Within the entries below, find the portion that opens with the line containing "At what coordinates should I click to accomplish: Click the hue" and closes with the line containing "Given: Open the privacy". Retype that portion exactly and only.
++++ EXERCISE MATERIAL
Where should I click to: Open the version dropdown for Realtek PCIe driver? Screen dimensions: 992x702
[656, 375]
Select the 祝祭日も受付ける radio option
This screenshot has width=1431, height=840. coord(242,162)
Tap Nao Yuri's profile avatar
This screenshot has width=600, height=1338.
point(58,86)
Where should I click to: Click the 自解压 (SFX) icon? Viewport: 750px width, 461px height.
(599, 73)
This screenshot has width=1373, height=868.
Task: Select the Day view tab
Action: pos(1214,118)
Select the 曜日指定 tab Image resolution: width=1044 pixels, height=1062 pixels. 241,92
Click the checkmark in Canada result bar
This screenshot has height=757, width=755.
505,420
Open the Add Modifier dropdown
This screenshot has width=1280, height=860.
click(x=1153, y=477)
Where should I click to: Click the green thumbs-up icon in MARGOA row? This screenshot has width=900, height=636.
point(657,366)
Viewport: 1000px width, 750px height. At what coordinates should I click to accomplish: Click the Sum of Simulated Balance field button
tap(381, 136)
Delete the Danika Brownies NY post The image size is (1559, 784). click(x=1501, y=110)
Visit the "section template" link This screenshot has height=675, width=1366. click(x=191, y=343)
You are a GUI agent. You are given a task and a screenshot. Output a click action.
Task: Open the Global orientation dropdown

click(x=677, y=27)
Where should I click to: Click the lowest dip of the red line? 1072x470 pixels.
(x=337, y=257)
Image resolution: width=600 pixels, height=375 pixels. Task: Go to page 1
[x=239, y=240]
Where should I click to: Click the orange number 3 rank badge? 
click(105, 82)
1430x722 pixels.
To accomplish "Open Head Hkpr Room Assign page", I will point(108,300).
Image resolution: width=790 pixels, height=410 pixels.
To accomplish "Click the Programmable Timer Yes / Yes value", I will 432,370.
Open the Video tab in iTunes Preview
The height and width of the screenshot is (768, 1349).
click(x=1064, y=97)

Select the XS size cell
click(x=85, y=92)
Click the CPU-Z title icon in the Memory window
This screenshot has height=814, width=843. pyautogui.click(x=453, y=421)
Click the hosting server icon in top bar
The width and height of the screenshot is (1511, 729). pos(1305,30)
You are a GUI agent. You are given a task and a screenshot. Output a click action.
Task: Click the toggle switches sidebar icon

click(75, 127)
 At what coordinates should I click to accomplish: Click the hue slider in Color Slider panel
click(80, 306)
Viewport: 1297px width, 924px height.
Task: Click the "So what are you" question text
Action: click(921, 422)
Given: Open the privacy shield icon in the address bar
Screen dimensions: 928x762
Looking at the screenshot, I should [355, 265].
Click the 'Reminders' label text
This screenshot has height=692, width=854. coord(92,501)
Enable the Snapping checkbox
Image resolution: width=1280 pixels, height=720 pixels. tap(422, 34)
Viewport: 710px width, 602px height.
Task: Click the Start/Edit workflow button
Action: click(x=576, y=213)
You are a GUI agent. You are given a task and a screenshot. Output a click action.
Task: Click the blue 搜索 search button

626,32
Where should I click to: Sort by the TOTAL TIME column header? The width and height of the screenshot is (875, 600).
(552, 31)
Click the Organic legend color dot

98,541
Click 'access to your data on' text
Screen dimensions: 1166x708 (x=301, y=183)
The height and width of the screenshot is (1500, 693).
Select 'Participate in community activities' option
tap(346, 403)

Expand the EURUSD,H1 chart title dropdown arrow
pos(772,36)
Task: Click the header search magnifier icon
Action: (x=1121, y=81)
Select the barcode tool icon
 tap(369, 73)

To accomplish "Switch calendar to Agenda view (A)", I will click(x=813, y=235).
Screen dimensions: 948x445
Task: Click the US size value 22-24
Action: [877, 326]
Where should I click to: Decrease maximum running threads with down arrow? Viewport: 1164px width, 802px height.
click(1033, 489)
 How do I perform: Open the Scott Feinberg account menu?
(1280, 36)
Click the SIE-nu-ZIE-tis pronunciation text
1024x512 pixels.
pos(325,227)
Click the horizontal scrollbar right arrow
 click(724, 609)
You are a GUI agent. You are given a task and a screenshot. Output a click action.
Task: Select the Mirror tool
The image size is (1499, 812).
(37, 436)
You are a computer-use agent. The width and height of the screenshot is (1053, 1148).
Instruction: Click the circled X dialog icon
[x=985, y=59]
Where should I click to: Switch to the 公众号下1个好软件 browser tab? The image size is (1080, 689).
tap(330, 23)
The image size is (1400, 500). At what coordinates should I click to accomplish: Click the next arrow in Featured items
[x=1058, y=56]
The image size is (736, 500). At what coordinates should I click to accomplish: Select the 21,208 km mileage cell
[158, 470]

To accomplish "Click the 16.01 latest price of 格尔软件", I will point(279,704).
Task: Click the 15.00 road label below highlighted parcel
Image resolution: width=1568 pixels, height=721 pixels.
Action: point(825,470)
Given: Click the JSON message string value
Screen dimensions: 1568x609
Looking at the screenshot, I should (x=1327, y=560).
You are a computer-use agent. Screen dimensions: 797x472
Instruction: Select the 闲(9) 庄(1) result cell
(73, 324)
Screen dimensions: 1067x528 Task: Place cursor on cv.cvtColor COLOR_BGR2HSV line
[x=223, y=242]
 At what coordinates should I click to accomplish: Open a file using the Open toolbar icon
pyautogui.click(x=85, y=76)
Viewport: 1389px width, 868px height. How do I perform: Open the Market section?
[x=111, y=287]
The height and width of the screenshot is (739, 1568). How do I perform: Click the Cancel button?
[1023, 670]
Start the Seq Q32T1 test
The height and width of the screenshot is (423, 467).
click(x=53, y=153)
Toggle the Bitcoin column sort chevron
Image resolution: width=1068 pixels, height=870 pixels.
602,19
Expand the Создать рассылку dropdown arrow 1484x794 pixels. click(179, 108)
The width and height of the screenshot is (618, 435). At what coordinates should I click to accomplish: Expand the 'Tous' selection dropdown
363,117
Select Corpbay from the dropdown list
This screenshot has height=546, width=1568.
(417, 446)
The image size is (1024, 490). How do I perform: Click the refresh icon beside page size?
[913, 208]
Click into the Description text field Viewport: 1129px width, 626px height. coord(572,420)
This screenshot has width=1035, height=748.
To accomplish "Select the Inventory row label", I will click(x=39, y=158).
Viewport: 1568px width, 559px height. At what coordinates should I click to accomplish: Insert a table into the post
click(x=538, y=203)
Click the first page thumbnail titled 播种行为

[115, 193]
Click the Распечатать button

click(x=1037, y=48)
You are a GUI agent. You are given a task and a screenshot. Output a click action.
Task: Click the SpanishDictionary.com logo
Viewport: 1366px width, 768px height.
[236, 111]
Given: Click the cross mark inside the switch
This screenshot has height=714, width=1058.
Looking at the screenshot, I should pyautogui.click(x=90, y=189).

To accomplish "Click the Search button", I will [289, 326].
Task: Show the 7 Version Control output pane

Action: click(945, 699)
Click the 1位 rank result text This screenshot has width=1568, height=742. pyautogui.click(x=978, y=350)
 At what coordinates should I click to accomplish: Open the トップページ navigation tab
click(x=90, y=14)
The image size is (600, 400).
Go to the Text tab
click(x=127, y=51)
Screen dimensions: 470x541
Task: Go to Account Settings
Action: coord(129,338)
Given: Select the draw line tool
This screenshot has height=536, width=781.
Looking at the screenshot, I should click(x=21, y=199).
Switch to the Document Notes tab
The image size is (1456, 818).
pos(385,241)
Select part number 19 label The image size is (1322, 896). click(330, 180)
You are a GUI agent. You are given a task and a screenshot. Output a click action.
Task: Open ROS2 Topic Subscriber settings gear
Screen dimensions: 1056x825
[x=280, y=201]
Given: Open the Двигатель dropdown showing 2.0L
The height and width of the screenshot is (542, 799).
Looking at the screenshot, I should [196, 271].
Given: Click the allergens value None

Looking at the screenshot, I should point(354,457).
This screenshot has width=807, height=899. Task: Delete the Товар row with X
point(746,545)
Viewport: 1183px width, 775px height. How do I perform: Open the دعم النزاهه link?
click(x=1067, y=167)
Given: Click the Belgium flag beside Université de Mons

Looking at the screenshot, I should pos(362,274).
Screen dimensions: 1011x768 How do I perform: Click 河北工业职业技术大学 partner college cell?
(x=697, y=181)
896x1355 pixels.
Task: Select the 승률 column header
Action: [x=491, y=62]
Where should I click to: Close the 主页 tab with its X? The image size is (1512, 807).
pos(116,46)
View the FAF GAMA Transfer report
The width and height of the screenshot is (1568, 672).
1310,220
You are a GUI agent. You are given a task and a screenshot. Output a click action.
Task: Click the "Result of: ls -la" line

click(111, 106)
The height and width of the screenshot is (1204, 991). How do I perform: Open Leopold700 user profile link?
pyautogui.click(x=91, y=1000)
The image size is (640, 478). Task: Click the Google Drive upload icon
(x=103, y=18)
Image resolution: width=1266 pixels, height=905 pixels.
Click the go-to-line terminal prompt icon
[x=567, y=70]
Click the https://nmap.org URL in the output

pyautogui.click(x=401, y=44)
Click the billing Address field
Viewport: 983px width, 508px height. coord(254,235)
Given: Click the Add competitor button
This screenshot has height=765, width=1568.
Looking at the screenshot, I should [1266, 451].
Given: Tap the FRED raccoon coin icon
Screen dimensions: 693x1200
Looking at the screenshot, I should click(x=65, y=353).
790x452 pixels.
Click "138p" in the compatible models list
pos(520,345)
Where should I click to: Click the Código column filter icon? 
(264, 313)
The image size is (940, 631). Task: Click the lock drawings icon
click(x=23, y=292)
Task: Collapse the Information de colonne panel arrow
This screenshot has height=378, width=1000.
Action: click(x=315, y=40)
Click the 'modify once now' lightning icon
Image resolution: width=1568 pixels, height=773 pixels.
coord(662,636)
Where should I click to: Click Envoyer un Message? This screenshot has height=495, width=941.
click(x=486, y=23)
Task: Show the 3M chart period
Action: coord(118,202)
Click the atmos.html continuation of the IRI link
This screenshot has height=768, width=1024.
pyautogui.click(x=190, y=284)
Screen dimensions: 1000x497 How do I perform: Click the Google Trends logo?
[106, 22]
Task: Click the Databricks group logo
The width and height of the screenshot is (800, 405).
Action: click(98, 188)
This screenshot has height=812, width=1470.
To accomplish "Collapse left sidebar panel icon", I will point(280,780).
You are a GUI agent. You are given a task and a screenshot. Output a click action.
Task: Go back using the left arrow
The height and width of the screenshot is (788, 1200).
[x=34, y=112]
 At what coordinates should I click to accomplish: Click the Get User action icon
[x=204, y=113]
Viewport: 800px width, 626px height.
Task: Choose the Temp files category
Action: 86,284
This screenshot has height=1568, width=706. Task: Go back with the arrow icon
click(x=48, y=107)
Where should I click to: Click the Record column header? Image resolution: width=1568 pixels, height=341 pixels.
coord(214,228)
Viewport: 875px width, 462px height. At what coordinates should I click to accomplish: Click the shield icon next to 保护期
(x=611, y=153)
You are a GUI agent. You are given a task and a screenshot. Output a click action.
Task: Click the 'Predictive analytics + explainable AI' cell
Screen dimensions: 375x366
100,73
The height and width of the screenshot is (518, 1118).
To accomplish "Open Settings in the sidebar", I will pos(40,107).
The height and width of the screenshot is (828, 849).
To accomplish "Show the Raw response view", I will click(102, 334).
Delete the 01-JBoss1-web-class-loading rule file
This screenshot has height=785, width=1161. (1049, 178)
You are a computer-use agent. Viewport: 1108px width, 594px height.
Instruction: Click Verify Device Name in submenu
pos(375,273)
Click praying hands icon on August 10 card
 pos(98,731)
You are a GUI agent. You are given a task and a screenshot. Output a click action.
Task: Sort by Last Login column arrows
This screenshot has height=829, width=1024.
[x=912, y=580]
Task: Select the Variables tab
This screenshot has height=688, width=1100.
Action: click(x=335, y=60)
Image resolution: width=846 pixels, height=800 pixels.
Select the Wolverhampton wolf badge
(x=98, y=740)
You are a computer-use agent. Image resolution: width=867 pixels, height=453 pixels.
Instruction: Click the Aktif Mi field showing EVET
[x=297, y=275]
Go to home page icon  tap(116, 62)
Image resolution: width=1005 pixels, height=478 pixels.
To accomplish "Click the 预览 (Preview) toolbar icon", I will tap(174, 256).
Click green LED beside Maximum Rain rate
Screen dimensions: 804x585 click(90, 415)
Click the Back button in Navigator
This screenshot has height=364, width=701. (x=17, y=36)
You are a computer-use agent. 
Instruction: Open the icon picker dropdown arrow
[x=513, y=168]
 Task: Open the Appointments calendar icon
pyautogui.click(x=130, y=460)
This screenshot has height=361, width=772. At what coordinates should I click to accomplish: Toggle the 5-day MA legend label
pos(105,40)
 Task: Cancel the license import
++++++++
● **ANSWER FOR THIS EXERCISE**
 At what coordinates should I click to accomplish: Click the hue slider in Color Slider panel
click(80, 306)
Viewport: 1297px width, 924px height.
Task: Click the "So what are you" question text
Action: click(921, 422)
Given: Open the privacy shield icon in the address bar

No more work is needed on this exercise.